Chapter V.--The Opinions of the Philosophers Respecting God.
This was also the case with Heraclitus and his followers, who worshipped fire as the first cause; for this fire others named Hephæstus. The Persian Magi, too, and many of the inhabitants of Asia, worshipped fire; and besides them, the Macedonians, as Diogenes relates in the first book of his Persica. Why specify the Sauromatæ, who are said by Nymphodorus, in his Barbaric Customs, to pay sacred honours to fire? or the Persians, or the Medes, or the Magi? These, Dino tells us, sacrifice beneath the open sky, regarding fire and water as the only images of the gods.
Nor have I failed to reveal their ignorance; for, however much they think to keep clear of error in one form, they slide into it in another.
They have not supposed stocks and stones to be images of the gods, like the Greeks; nor ibises and ichneumons, like the Egyptians; but fire and water, as philosophers. Berosus, in the third book of his Chaldaics, shows that it was after many successive periods of years that men worshipped images of human shape, this practice being introduced by Artaxerxes, the son of Darius, and father of Ochus, who first set up the image of Aphrodite Anaitis at Babylon and Susa; and Ecbatana set the example of worshipping it to the Persians; the Bactrians, to Damascus and Sardis.
Let the philosophers, then, own as their teachers the Persians, or the Sauromatæ, or the Magi, from whom they have learned the impious doctrine of regarding as divine certain first principles, being ignorant of the great First Cause, the Maker of all things, and Creator of those very first principles, the unbeginning God, but reverencing "these weak and beggarly elements," [920] as the apostle says, which were made for the service of man. And of the rest of the philosophers who, passing over the elements, have eagerly sought after something higher and nobler, some have discanted on the Infinite, of whom were Anaximander of Miletus, Anaxagoras of Clazomenæ, and the Athenian Archelaus, both of whom set Mind (nous) above Infinity; while the Milesian Leucippus and the Chian Metrodorus apparently inculcated two first principles -- fulness and vacuity. Democritus of Abdera, while accepting these two, added to them images ei dola; while Alcmæon of Crotona supposed the stars to be gods, and endowed with life (I will not keep silence as to their effrontery). Xenocrates of Chalcedon indicates that the planets are seven gods, and that the universe, composed of all these, is an eighth. Nor will I pass over those of the Porch, who say that the Divinity pervades all matter, even the vilest, and thus clumsily disgrace philosophy. Nor do I think will it be taken ill, having reached this point, to advert to the Peripatetics. The father of this sect, not knowing the Father of all things, thinks that He who is called the Highest is the soul of the universe; that is, he supposes the soul of the world to be God, and so is pierced by his own sword. For by first limiting the sphere of Providence to the orbit of the moon, and then by supposing the universe to be God, he confutes himself, inasmuch as he teaches that that which is without God is God. And that Eresian Theophrastus, the pupil of Aristotle, conjectures at one time heaven, and at another spirit, to be God. Epicurus alone I shall gladly forget, who carries impiety to its full length, and thinks that God takes no charge of the world. What, moreover, of Heraclides of Pontus? He is dragged everywhere to the images -- the eidola -- of Democritus.

* _WHAT TO DO_:
**a)** In the chapter on the philosophers' opinions respecting God, what does Xenocrates of Chalcedon say the planets are?
**b)** Summarize the chapter on the philosophers' opinions respecting God in two sentences.
The listing that follows the chapter is not needed for either task.

* _GIVEN INFORMATION_:
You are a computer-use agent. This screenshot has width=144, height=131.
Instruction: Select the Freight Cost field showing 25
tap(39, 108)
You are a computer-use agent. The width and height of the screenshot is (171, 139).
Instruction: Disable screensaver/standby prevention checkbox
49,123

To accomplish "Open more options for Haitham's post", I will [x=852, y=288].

...

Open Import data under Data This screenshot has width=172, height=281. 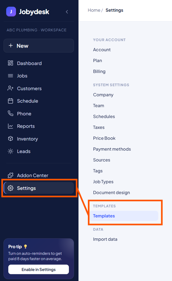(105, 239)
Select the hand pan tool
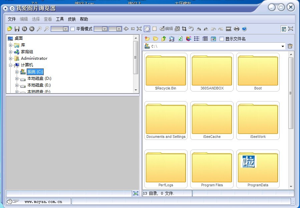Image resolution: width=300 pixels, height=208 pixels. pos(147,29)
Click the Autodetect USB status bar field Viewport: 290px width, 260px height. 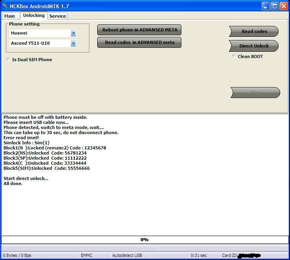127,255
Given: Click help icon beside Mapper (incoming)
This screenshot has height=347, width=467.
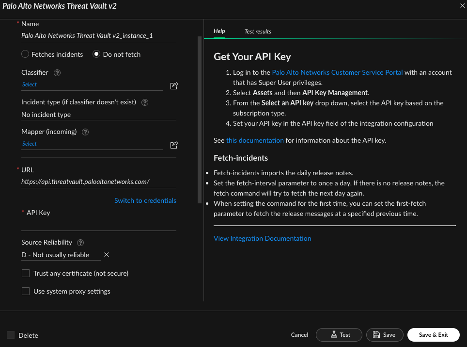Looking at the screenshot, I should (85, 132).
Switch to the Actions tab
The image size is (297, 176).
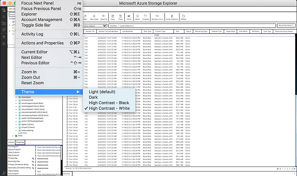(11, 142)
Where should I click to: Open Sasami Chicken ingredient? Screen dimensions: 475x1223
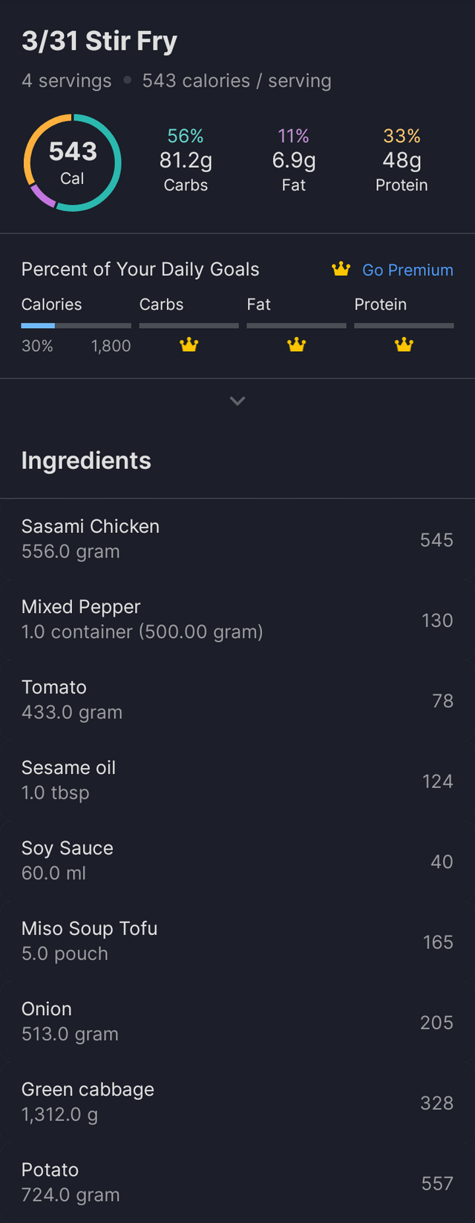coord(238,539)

* _ANSWERS IN ORDER_:
**a)** He says the planets are seven gods, and the universe composed of all of them is an eighth.

**b)** The chapter describes how the followers of Heraclitus, the Persian Magi, the Macedonians, the Sauromatæ and others worshipped fire, and how the Persians, Medes and Magi regarded fire and water as the only images of the gods. It then faults the philosophers for regarding certain first principles as divine while being ignorant of the unbeginning God who created them, and it reviews the views of thinkers ranging from Anaximander and Democritus to those of the Porch, the Peripatetics and Epicurus.